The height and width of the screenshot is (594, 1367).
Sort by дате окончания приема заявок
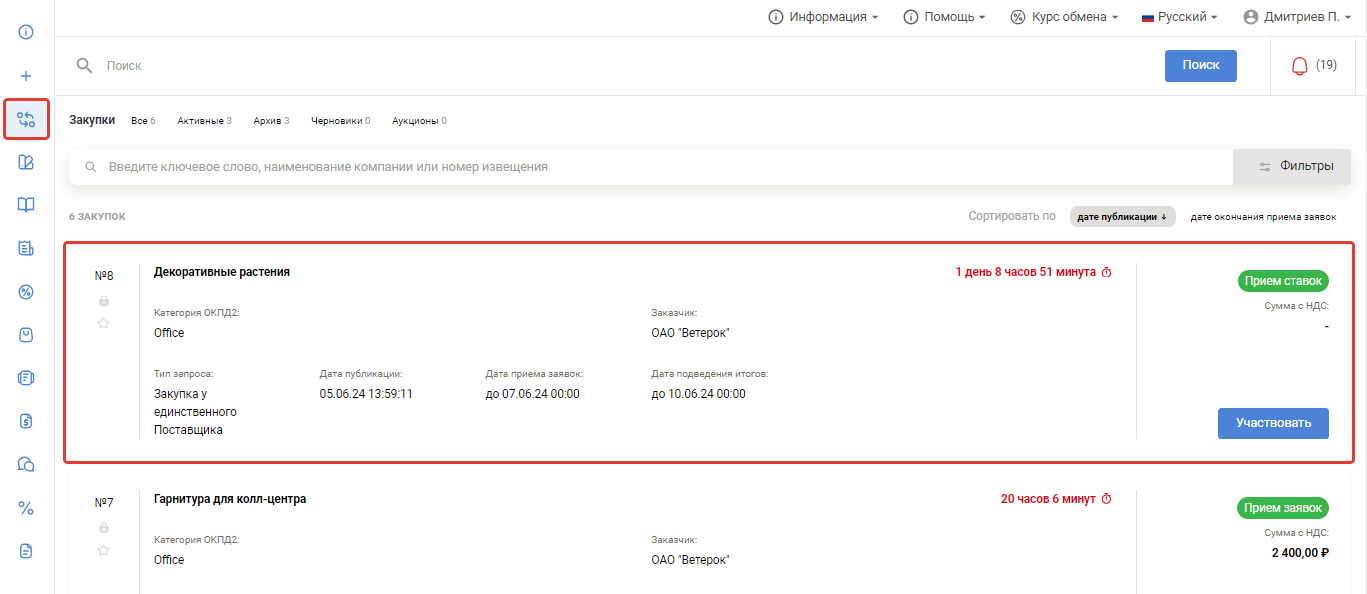click(x=1262, y=217)
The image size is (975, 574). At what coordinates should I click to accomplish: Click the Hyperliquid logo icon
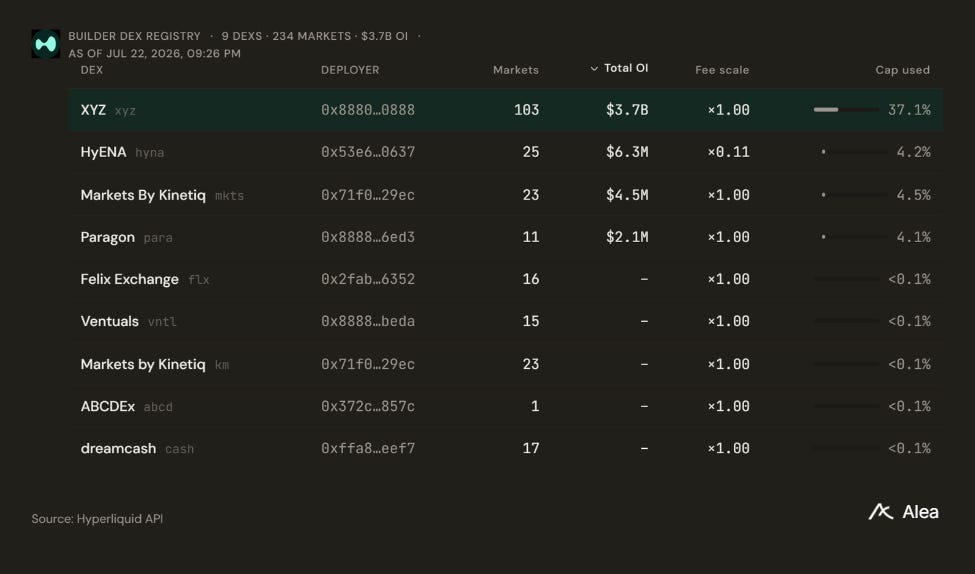45,44
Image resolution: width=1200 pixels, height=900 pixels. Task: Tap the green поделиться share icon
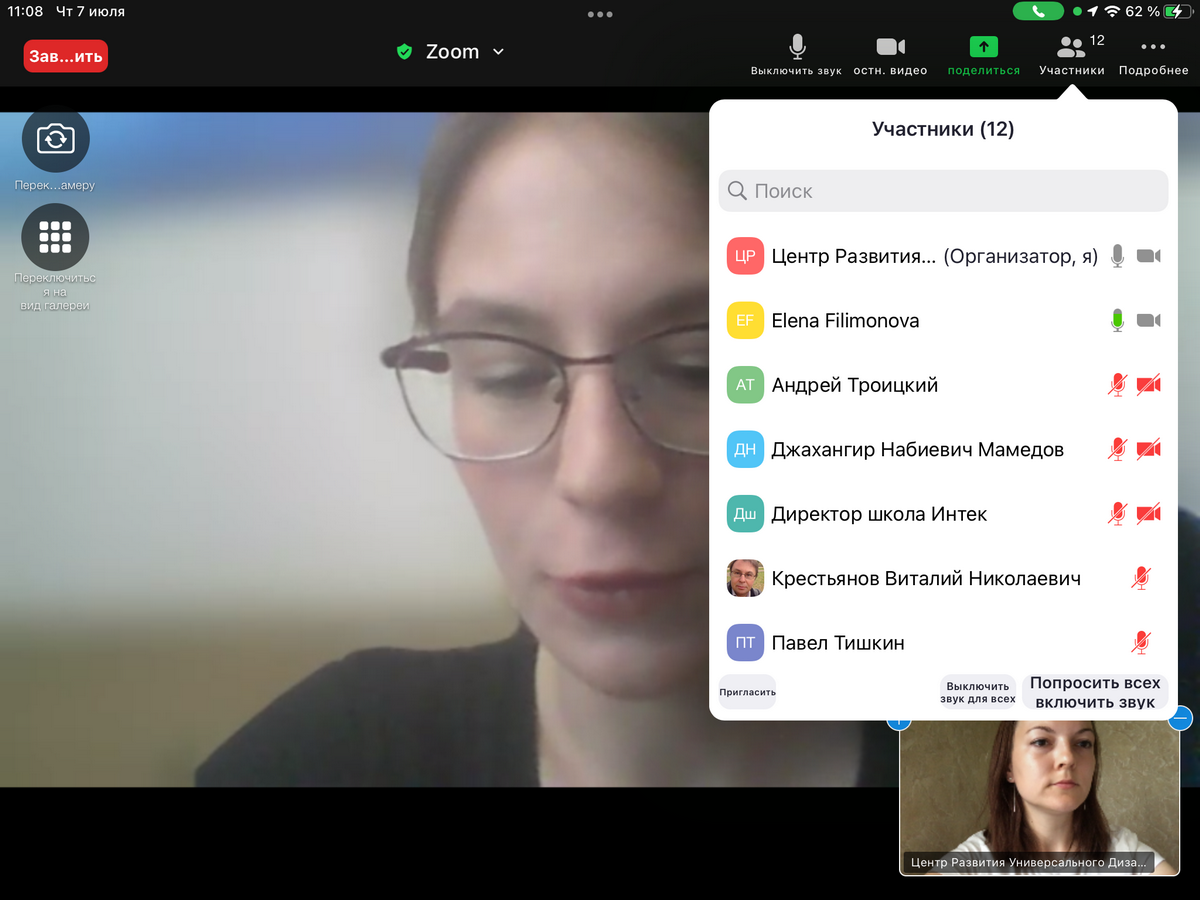tap(983, 47)
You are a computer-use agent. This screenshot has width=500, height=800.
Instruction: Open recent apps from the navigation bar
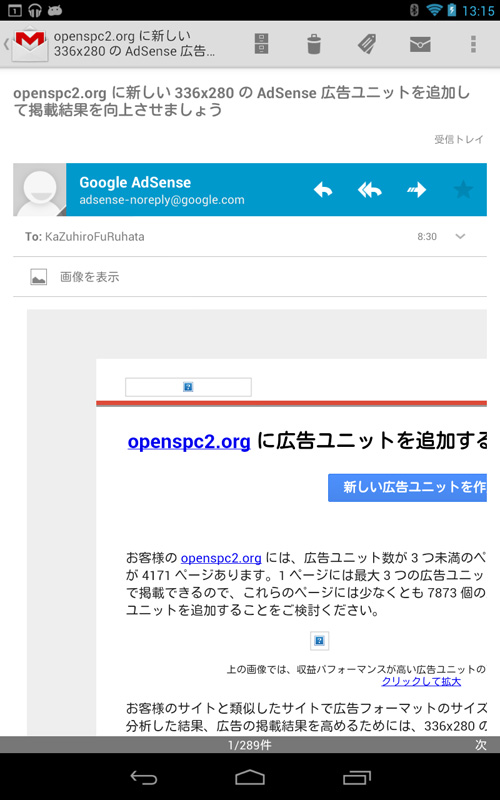357,777
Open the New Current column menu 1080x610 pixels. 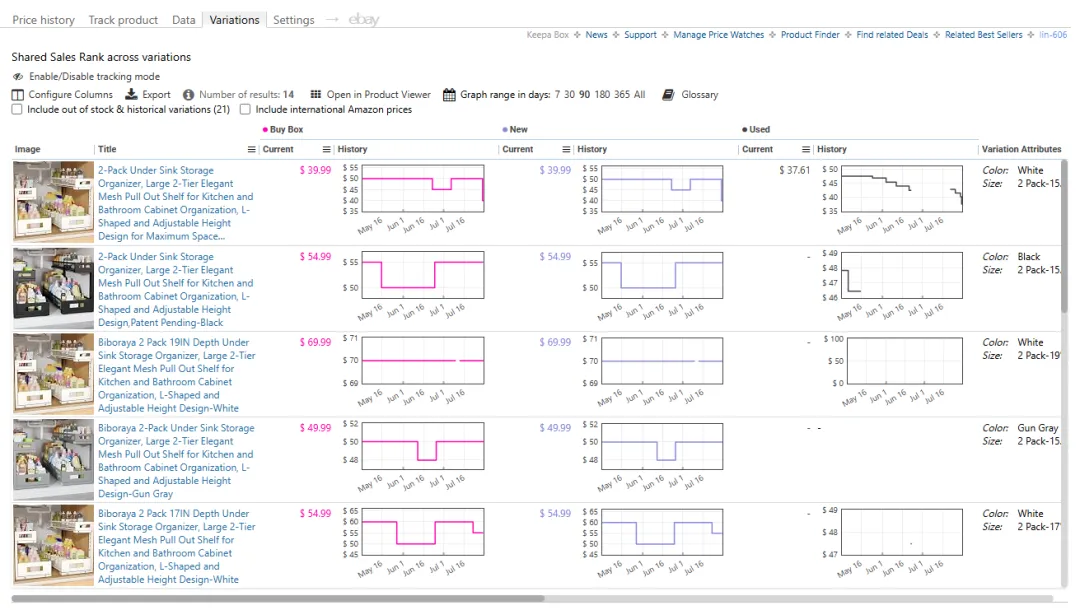[566, 150]
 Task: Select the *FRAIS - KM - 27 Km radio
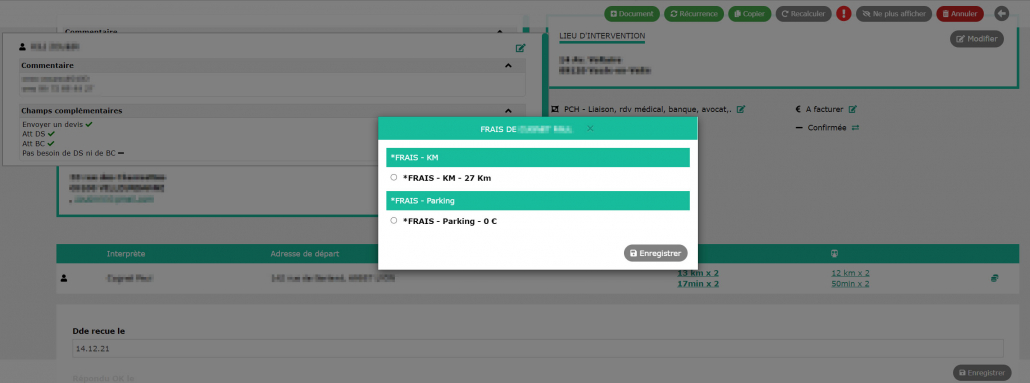393,177
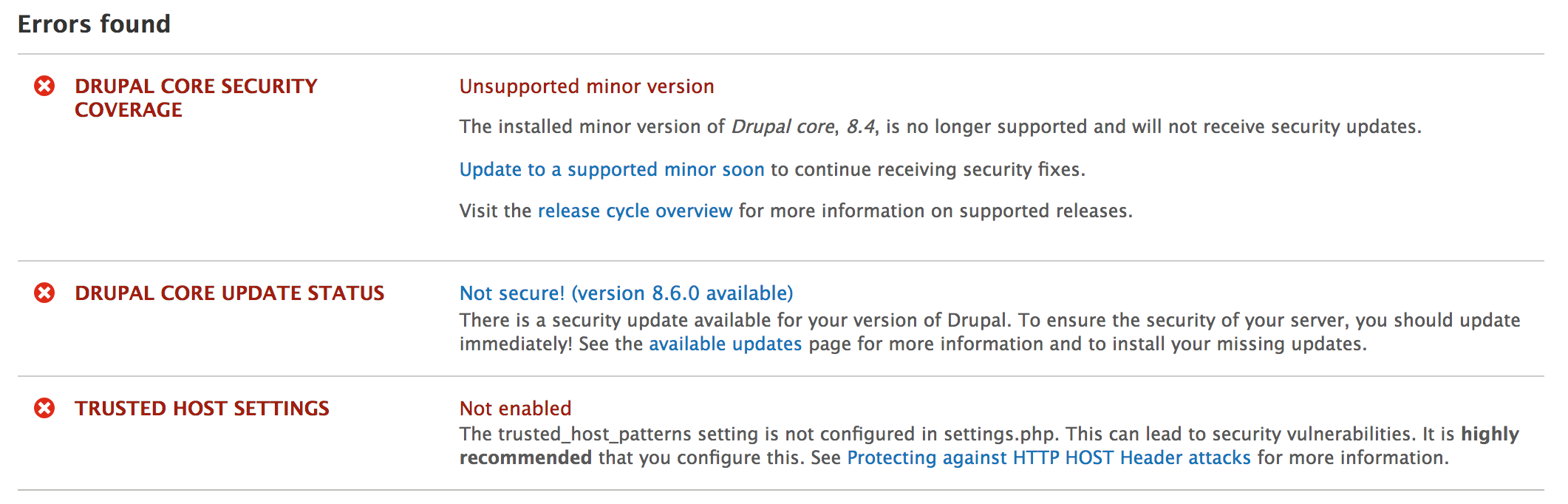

+++

- Problem
Look for the string "screenshot" in the records, and copy every line where it is found.

- Worked solution
The height and width of the screenshot is (594, 1367).
You are a computer-use agent. This screenshot has width=500, height=800.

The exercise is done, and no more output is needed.